It will be appreciated by those skilled in the art to which the present disclosure pertains that some aspects of the apparatus and methods described above, such as the discovery and configuration methods, may be implemented by processor control code, such as that stored on a non-volatile carrier medium such as a magnetic disk, an optical disk (CD-ROM or DVD-ROM), a programmable memory (such as a read-only memory (firmware)), or stored on a data carrier (such as an optical or electrical signal carrier). In various applications, each embodiment may be implemented on a digital signal processor (DSP), an application specific integrated circuit (ASIC), or a field programmable gate array (FPGA). Thus, the processor control code may include known program code or microcode, or, for example, code for setting or controlling an ASIC or FPGA. The processor control code may also include code for dynamically configuring reconfigurable devices (e.g., reprogrammable logic gate arrays).
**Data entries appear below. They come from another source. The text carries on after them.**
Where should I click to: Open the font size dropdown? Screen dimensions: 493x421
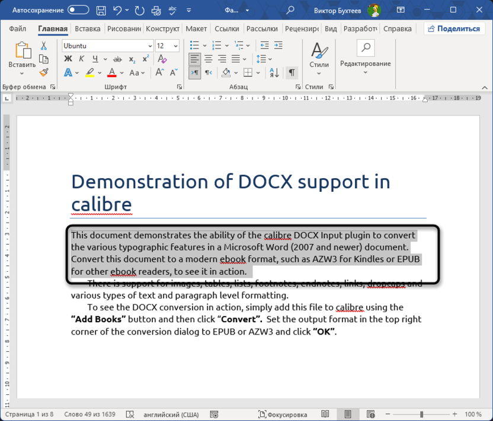coord(176,46)
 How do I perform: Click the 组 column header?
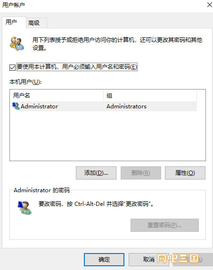pyautogui.click(x=150, y=95)
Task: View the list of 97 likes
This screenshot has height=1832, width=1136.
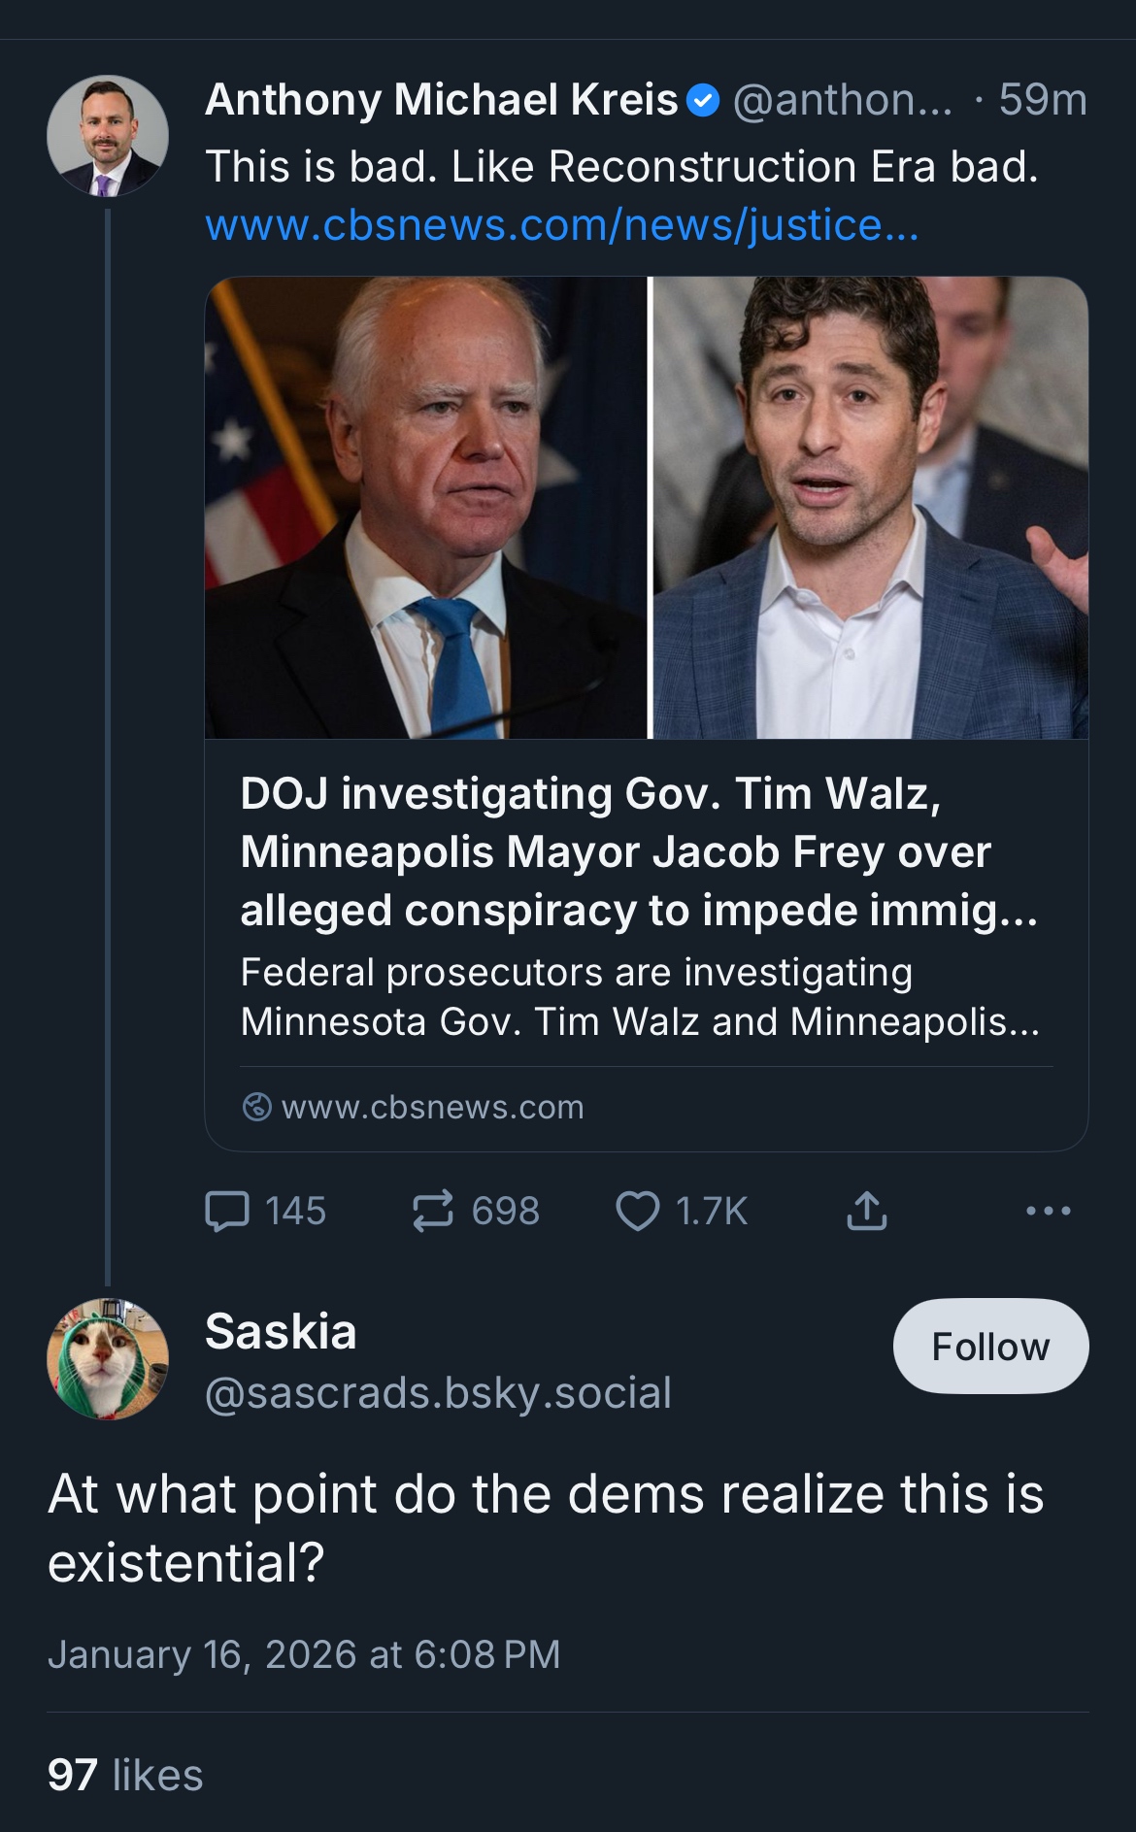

Similarly, the processor control code may include code for a hardware description language (e.g., Verilog ^TM or Very High Speed Integrated Circuit Hardware Description Language (VHDL)). A person skilled in the art to which the present disclosure pertains will appreciate that the processor control code may be distributed over a plurality of coupled and mutually communicating components. Where appropriate, embodiments may also operate as code implementations on field (re)programmable analog arrays or similar devices to configure analog hardware.

It should be noted that the foregoing embodiments are illustrative rather than restrictive descriptions of the embodiments, and that a person skilled in the art to which the present disclosure pertains may design a variety of alternative embodiments without departing from the scope of the appended claims. The word "comprising" does not exclude components or steps not listed in the claims, "one" or "an" does not exclude plural forms, and a single feature or other unit may implement the functions of several units described in the claims; and the word "circuit" is intended to include the use of hardware, firmware and/or software, including combinations of hardware, firmware and/or software. Any reference number or mark in the claims should not be construed as limiting the scope of the claims.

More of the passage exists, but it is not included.